Friday, August 23, 2013

Owners challenge police order to surrender dogs who mauled Martinez boy, 10

CALIFORNIA -- The owners of the two pit bulls that attacked 10-year-old Martinez resident Hunter Kilbourn almost two weeks ago have refused to surrender their dogs to police and instead have asked for hearings for both animals.

"I am actually sick. I can't believe this," Melody Ralls, Hunter's mother, said Wednesday just minutes after she learned of the owners' hearing request. Ralls had brought her son home Tuesday from UC Davis Children's Hospital after two surgeries to repair severe lacerations to his face, eye and ear.


One of the animals involved in the Aug. 11 attack was scheduled to be euthanized Thursday. The hearing will be scheduled once the quarantine period for the second pit bull has expired at the end of this week.
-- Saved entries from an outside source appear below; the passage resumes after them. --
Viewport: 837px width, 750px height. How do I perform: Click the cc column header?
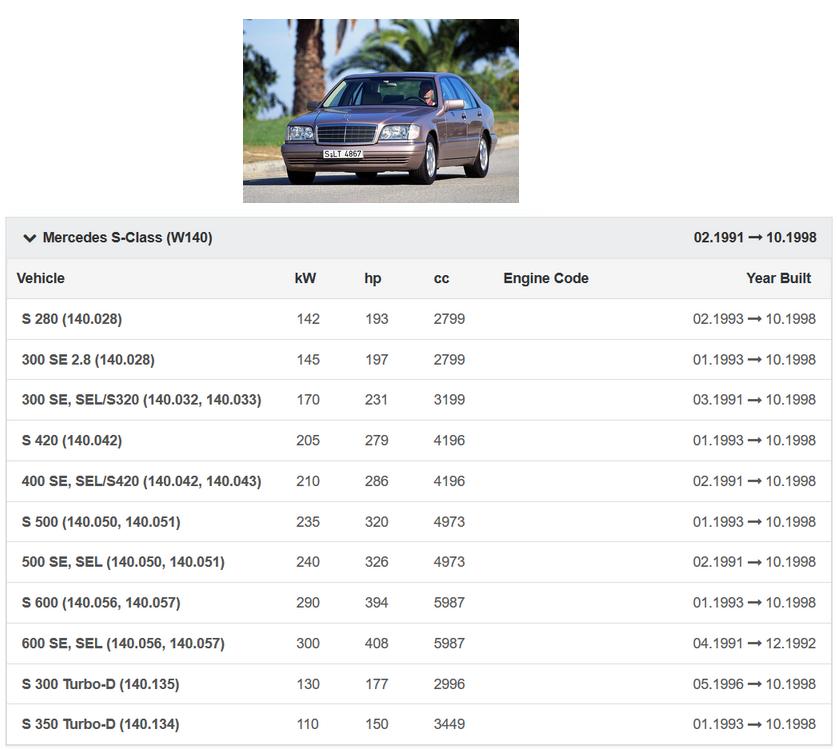(x=441, y=278)
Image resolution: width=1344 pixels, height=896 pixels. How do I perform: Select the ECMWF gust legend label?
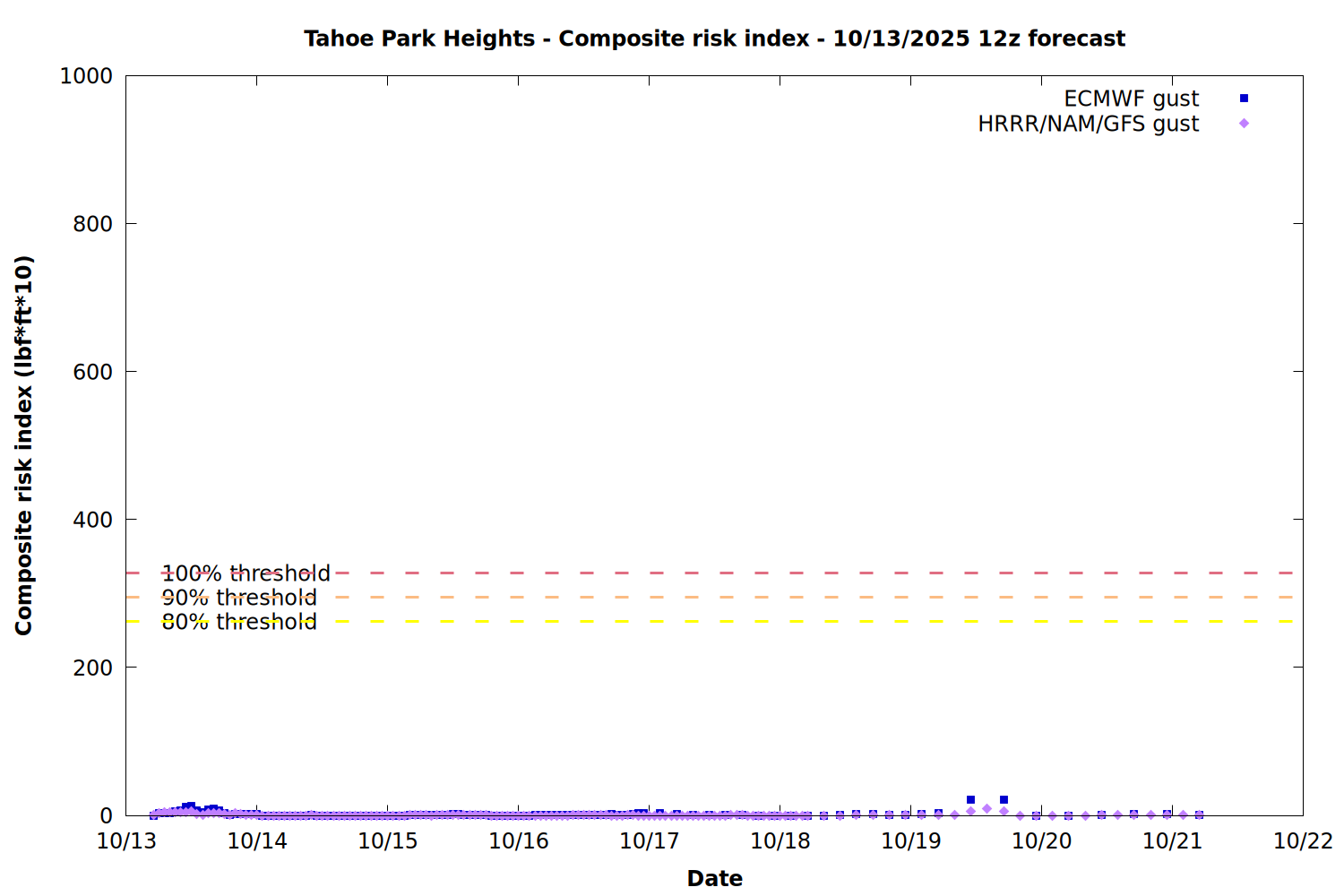(x=1131, y=99)
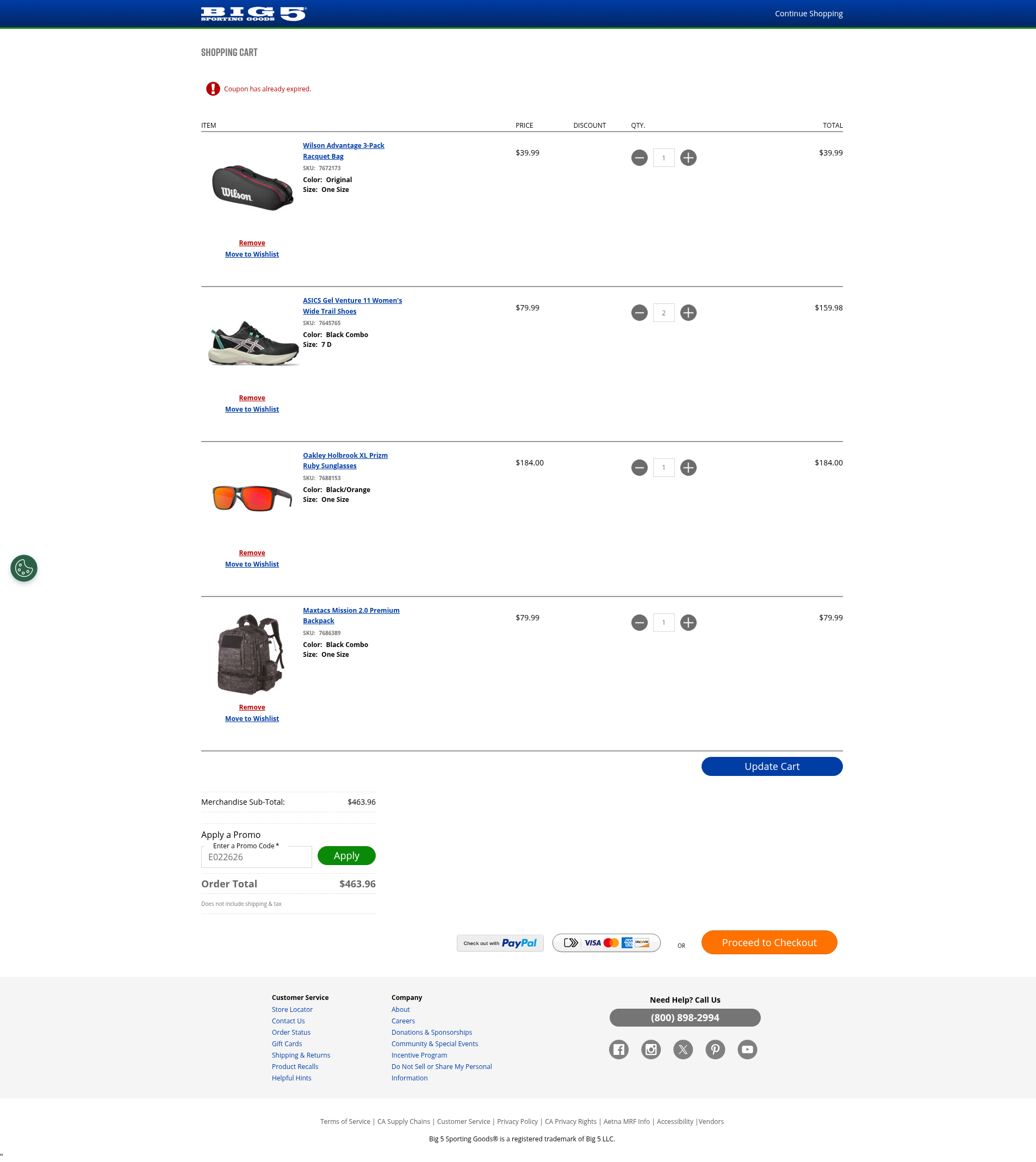Click Continue Shopping in header
The height and width of the screenshot is (1162, 1036).
tap(808, 14)
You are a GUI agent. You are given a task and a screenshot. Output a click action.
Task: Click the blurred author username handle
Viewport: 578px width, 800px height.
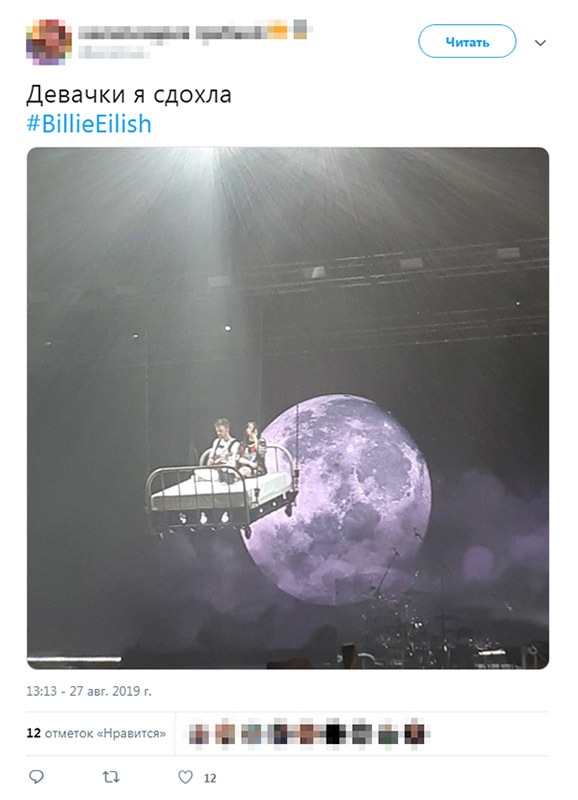tap(113, 52)
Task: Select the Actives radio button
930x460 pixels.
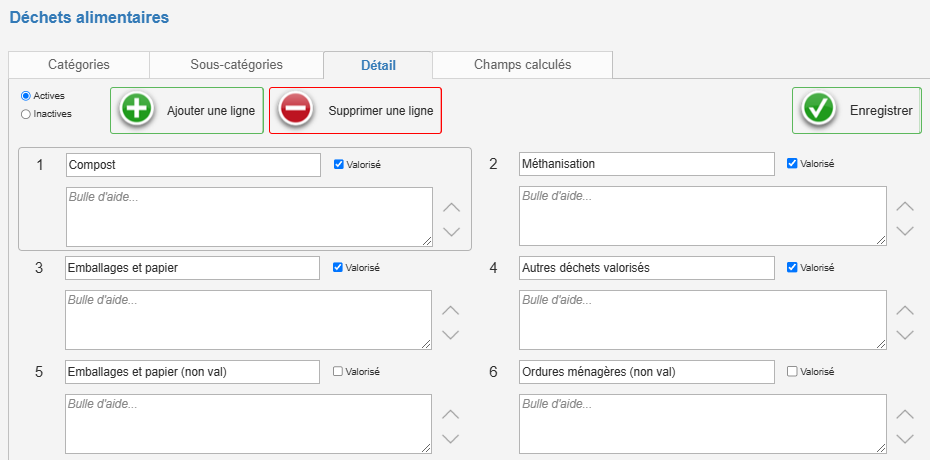Action: (26, 95)
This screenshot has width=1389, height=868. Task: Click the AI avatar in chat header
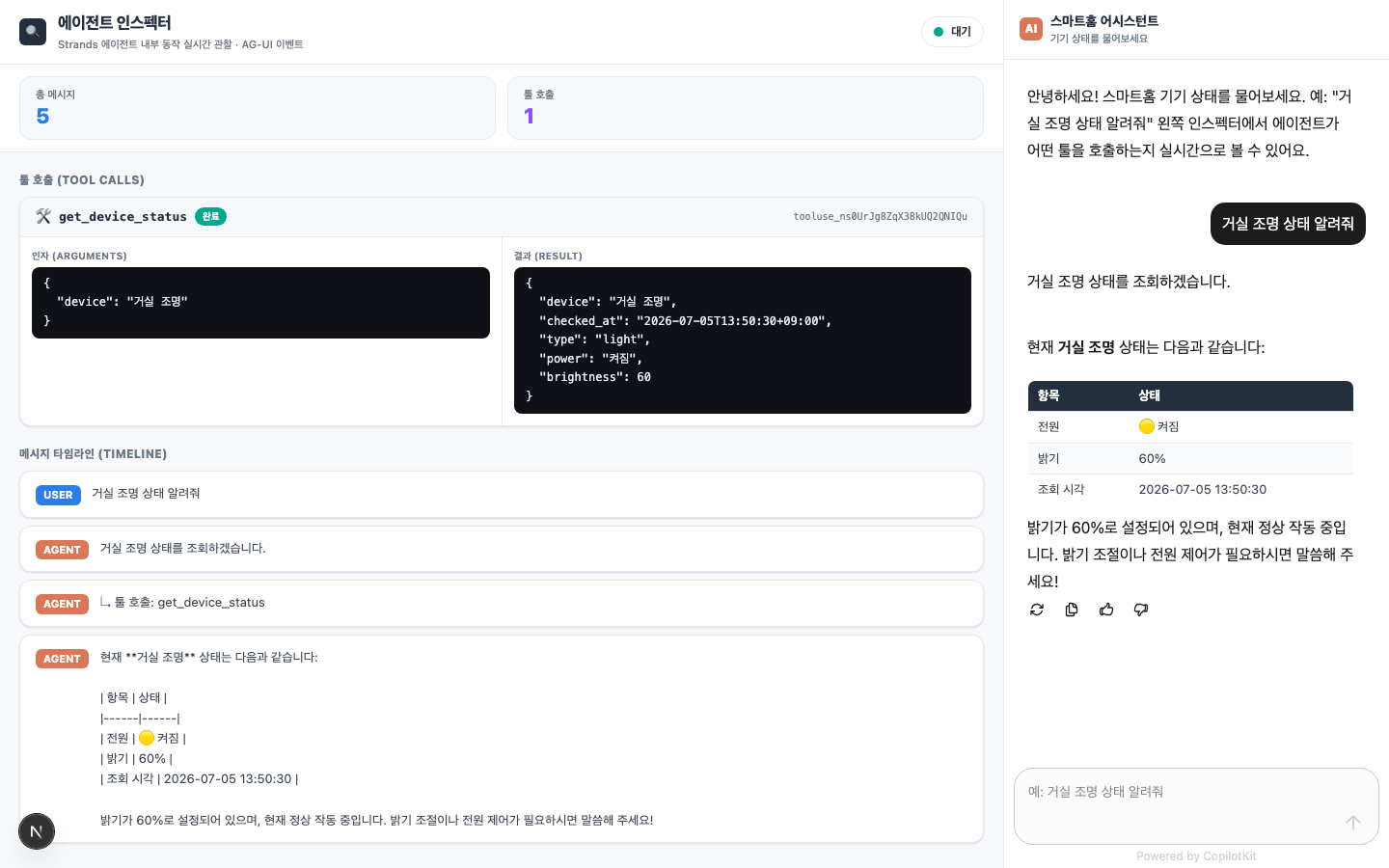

If the owners, who have not been identified, decide against appealing the police department's declaration that the dogs are "vicious animals," the hearing will be canceled and the dogs will be put down.

Ralls said officers with animal control have asked her to put together a binder with all relevant information to the case, including medical documentation and pictures.



Apart from a text message sent to her husband from one of the dog's owners saying he felt bad about what happened, neither owner has been in contact with Ralls or her family, she said.

Hunter, will meet with doctors again Thursday to determine whether the skin grafts he received last week were successful. He has started having nightmares of the attack, Ralls said, but he has remained "mostly in good spirits."

Ralls briefly removed Hunter's helmet-like bandage Wednesday to let him get some air, she said. Hunter, ever the 10-year-old boy, began moving around too much for his mother's liking and she soon had to put the bandage back on, Ralls said with a chuckle.


Hunter, who was about to start fourth grade at Morello Park Elementary School, was at a friend's house on in the 2000 block of Reseda Drive on Aug. 11 when the attack occurred. According to reports, the two dogs knocked him down some steps inside the home and without warning, mauled his face.

He underwent two skin graft surgeries, one to reattach his right ear and one to repair significant damage to his right eyelid and the right side of his forehead and face.